Entries on locating words and elements
<<<<

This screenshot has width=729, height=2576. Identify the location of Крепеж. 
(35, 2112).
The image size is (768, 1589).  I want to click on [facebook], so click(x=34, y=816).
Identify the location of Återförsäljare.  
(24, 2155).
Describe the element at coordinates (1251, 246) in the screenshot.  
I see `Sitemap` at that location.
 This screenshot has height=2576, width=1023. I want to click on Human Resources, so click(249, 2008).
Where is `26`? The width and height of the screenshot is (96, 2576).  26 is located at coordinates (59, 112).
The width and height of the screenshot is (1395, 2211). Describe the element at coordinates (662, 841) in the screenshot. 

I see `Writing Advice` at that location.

>>>>

→ Directions
Could you copy the rows verbatim, starting at the line that contains "coordinates (59, 112)." and ending at the last line of the rows, with both of those lines included?

→ Response to the exercise
Where is `26`? The width and height of the screenshot is (96, 2576).  26 is located at coordinates (59, 112).
The width and height of the screenshot is (1395, 2211). Describe the element at coordinates (662, 841) in the screenshot. 

I see `Writing Advice` at that location.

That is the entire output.